Hey guys- I have to say I love this forum for all the gerat advice I’m getting! I’m not 100% raw and don’t think I ever will be but I am interested in whole, healthy and nutritional eating and there is a wealth of interesting stuff on here. I can’t get enough!
So, I don’t take dairy milk and have learnt recently that soya is full of oestrogen which contributes to the hormonal breakouts I get on and around my chin. Does anyone know the nutritional benefits of rice milk? I want to give the Rice Dream Hazlenut & Almond milk a try because it sounds yummy but I just want to know if it’s good for me?
hello there –
some things are harder to reproduce in a raw vegan version – like fried eggplant.. but milk from all things is so easy and simple! commercial rice milk – is usually mostly tap water (usually filtered but who know to what extent) – and usually devoid of more than minimal nutritional values – this is why they usually “enrich” it – so at least the standard FDA nutritional info will show more than 0%s.. taking into account all the excess packaging or refrigiration and the processed sweeteners they usually add to compensate for the awful flavors of rice/soy.. one has to wonder why insist on these white colored tap water and pay so much for them..
here’s a much easier and healthier alternative – get the best water you can get (from a spring or at least RO).. put in a blender a handful of macadmia nuts and a few pitted dates with a little water – blend until creamy, add rest of water, blend until smooth. that’s it. will keep a few days in the refrigerator. every few days makes a pitcher.

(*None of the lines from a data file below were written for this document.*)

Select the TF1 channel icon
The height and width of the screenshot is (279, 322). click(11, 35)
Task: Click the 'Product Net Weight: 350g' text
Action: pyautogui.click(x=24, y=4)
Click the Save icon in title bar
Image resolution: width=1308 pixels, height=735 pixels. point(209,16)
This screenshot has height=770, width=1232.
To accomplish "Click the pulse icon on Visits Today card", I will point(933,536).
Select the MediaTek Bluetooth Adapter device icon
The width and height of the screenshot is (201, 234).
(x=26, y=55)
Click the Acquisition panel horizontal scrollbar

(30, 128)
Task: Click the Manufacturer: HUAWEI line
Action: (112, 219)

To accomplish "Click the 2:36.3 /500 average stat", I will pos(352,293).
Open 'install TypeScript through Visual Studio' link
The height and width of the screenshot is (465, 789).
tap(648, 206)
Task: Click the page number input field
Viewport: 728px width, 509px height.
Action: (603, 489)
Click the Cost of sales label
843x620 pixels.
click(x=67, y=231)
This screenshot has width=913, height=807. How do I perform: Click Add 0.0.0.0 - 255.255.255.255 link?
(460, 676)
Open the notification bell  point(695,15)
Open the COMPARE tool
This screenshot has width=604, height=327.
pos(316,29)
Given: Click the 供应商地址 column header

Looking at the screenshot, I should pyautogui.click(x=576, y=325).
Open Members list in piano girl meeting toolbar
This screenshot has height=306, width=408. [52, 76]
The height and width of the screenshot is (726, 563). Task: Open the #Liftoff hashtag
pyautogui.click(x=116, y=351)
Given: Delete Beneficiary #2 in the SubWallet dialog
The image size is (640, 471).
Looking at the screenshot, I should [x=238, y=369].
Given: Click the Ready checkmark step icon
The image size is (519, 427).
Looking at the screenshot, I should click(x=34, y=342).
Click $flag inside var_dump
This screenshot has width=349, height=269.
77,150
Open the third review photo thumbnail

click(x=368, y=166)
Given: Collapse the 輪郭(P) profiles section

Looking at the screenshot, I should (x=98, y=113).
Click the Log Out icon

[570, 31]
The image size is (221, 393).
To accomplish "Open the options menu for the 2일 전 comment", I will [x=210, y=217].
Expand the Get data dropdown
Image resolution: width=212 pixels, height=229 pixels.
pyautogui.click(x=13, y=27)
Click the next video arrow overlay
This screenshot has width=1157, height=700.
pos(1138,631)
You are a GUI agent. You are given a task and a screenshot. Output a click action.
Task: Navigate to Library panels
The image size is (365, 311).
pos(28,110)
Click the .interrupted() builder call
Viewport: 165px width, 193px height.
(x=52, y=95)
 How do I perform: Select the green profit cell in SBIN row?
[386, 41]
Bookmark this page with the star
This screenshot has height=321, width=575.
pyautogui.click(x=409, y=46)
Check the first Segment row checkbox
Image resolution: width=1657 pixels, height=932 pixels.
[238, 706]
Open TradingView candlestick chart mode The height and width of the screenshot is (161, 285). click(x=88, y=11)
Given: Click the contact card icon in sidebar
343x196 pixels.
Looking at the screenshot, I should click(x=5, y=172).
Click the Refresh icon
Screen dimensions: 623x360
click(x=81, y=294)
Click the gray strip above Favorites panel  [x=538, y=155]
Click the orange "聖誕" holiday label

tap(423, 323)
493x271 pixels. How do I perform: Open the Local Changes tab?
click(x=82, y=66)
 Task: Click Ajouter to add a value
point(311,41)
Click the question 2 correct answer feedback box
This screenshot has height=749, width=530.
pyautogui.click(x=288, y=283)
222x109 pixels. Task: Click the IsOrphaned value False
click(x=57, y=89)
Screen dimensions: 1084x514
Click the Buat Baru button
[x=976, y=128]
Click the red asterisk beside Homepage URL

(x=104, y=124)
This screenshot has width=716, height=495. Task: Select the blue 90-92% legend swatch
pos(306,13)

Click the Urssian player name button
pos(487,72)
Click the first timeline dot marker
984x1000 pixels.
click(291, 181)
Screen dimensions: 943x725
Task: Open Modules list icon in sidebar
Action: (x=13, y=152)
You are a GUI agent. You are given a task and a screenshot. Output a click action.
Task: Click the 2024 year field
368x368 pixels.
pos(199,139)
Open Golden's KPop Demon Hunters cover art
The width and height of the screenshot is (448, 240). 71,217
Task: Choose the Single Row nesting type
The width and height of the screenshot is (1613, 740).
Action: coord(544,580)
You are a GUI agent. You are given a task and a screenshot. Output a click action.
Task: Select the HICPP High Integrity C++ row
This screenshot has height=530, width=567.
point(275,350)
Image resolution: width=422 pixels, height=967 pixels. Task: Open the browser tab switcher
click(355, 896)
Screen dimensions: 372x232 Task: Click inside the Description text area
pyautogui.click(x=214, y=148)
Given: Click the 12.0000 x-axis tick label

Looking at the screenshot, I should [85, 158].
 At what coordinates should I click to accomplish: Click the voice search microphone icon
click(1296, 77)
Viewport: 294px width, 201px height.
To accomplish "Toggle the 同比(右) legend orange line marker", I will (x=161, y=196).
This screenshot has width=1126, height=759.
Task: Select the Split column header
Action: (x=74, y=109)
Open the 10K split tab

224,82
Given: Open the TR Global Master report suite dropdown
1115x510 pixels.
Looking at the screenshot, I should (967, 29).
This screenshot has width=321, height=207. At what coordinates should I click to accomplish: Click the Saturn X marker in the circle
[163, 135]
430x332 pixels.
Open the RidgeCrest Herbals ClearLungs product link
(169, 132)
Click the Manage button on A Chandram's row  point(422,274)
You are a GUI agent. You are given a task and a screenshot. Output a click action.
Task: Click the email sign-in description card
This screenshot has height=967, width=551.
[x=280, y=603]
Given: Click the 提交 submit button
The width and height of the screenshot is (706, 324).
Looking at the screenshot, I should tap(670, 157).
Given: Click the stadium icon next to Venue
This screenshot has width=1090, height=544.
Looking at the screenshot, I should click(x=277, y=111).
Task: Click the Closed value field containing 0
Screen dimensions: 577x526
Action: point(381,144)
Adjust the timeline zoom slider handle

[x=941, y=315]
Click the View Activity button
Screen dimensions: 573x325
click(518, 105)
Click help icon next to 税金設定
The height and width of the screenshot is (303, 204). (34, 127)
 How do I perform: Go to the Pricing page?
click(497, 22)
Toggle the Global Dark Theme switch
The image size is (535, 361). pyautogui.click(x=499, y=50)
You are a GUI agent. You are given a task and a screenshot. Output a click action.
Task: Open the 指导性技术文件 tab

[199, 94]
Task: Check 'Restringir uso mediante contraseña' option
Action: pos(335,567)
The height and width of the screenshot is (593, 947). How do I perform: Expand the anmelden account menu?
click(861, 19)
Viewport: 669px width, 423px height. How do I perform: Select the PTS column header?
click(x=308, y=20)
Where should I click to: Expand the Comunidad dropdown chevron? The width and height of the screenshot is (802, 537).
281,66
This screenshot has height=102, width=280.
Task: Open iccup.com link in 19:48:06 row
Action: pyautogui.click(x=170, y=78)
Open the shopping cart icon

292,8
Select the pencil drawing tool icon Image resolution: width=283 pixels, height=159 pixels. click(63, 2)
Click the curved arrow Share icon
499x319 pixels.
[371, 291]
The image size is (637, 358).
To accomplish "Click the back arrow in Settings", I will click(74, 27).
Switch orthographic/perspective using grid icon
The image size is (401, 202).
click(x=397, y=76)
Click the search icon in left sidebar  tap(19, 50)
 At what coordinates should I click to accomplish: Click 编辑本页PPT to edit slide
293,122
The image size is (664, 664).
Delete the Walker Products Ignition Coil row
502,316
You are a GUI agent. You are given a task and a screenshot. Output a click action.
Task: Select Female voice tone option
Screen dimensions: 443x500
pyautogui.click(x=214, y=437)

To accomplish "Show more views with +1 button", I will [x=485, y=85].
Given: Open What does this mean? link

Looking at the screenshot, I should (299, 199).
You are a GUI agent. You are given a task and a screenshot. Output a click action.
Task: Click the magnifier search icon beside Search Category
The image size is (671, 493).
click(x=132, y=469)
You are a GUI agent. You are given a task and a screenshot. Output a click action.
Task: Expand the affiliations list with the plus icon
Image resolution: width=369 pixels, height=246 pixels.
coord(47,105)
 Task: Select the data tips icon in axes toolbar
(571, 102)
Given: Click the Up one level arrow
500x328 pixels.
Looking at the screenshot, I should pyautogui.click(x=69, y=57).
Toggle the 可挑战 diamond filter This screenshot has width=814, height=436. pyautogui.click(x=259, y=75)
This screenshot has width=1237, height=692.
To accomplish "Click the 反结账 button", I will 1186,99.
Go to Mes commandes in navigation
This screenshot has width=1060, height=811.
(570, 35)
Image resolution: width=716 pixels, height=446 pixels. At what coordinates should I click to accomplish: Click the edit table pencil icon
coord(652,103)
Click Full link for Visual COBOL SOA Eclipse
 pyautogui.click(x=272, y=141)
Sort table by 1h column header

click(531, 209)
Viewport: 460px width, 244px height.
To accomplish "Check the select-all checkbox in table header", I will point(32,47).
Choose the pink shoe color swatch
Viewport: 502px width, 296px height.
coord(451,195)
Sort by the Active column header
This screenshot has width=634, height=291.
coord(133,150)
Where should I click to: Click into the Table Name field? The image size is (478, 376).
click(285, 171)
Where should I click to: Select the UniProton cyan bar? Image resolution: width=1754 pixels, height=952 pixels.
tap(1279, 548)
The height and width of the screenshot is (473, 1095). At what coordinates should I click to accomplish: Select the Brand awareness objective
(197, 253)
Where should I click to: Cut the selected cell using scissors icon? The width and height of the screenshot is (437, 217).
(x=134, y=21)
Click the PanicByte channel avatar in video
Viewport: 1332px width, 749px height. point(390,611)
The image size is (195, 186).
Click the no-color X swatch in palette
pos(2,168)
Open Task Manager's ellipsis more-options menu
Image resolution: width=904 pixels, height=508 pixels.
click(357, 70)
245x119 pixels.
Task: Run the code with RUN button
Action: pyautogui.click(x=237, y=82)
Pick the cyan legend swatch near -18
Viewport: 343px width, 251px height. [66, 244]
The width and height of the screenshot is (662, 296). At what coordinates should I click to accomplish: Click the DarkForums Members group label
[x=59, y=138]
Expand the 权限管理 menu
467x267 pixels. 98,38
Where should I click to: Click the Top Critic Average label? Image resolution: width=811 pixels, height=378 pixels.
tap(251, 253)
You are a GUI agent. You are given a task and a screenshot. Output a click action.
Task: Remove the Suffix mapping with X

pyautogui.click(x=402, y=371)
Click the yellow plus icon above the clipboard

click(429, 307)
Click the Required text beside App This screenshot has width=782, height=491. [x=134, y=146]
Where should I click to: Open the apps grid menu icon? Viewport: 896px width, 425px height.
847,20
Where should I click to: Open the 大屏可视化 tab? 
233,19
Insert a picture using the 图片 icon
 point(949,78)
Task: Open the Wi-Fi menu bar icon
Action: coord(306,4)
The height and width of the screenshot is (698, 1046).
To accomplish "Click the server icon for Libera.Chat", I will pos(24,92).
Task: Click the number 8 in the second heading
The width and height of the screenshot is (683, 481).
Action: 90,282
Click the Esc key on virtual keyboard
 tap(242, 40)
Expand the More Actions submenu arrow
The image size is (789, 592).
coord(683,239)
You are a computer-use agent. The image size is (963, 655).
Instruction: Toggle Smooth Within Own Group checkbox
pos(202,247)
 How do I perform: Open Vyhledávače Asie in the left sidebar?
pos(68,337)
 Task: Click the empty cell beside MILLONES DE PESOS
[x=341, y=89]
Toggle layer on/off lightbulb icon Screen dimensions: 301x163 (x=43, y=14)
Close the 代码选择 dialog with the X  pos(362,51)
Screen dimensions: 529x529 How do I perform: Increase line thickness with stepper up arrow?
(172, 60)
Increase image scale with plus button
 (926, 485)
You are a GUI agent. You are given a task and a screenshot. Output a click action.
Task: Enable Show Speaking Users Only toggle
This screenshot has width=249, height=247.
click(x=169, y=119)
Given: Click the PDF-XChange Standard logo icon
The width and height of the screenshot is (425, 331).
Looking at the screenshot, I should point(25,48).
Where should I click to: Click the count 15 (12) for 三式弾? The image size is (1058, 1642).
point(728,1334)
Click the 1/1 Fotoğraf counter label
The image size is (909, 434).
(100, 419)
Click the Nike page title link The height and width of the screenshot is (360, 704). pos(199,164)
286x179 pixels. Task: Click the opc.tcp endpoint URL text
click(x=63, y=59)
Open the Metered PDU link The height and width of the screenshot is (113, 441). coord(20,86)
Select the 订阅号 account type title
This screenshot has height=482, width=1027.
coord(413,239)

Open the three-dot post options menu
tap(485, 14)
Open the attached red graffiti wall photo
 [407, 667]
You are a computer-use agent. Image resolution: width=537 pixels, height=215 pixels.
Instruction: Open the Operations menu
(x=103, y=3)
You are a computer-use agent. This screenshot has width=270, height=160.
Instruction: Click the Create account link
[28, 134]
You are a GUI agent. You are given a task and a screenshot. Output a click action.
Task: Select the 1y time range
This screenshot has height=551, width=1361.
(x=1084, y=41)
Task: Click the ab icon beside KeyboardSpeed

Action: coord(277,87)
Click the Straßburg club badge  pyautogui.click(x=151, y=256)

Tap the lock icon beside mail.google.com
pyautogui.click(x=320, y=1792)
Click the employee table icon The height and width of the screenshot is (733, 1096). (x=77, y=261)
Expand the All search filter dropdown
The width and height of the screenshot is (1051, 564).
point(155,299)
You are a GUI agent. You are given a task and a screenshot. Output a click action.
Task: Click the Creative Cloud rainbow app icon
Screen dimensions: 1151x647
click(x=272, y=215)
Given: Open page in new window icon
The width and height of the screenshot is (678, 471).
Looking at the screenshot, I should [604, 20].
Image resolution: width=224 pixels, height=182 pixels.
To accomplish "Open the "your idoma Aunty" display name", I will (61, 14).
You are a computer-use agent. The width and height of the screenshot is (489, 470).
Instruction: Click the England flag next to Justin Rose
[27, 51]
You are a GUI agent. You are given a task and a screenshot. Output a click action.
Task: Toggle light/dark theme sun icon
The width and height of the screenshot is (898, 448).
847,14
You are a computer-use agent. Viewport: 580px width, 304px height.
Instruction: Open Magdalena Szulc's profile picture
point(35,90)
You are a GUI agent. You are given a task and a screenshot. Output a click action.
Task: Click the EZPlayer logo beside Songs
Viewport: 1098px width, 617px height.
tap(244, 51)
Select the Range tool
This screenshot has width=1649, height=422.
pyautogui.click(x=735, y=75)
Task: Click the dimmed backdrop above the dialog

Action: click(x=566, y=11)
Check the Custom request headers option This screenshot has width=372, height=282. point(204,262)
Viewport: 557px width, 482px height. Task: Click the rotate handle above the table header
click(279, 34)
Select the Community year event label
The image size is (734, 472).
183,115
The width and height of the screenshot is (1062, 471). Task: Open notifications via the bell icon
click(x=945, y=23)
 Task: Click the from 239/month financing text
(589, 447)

as you get used to a more raw based lifestyle – the “need” for milk usually desolves anyways..
Wow thanks Ofek, I’m definately going to try and make date milk it sounds delish! But do the dates really blend untill smooth in water? i would imagine it would turn out quite lumpy no?
No problem :) Your dates should get totally smooth. We like to soak ours to soften them first, for 20 minutes to 1 hour in enough water to cover them, then blend them. Soaking is not required. That is only if we have time…it blends faster and easier. Be sure to check for date pits before blending, even though labeled as pitted, they are not always removed and would hurt your blades. Medool dates are more plump and less dry as some dates at our stores. We add a touch of vanilla to our nut date milk and coconut oil also. You can vary your nuts and seeds that you use. They will all taste a little different. If you use harder nuts, it’s nice to strain the liquid to remove any chalky residue, or just add more water and blend. Also, there’s a good recipe for Nana Milk (banana milk) on goneraw…I believe it is basically bananas, water, salt and vanilla…you have to use it after making it as it will not store well, but it is yum-yum!
Almond milk is absolutely delish! You can already buy it made, or make it yourself how rawmama said, instead just use almonds. But the Pacific brand of almond milk is the closest to raw with the fewest ingrediants (only a few, mostly almond derived). Natalia Rose recommends drinking this brand if your going to purchase it. I love having a cup of almond milk chilled with a couple squirts of agave nectar and a couple sprinkles of cinnamon. YUM!
“But the Pacific brand of almond milk is the closest to raw”
That statement makes no sense. All packaged almond/soy/rice milk is pastuerized at 70 deg. C at least. They certainly are not “close” to raw.
Make your own almond milk by soaking 1 cup of almonds in distilled water for 8 hours. Drain and rinse the almonds and blend in a Vitamix or Blendtec along with 2 cups of water. Pour into a fine sieve or a mesh bag and squeeze out the liquid into a bowl. Put the liquid back into the blender and add 6 dates (pits removed) and 1 tsp of pure vanilla extract. Blend again. Add 2 more cups of water and store in a glass bottle in the fridge. The left over almond pulp can be used in a variety of raw recipes.
There you have it….real RAW almond milk that tastes wonderful.
I guess you understand the rice milk you mention has been cooked, but do you know how much? They’ll be likely using cooked rice to begin with, then they probably cook it again to make the milk, then it’ll be pasteurised (cooked to boiling point), ie cooked three times.
Almond milk is easy to make – honest.
You might find ths article useful:
i clicked on this because i thought maybe it would be this question (which i have been wondering recently): is non cooked rice i buy at the store raw? could i soak that and make a milk out of it and it be raw? or is it already heat-processed?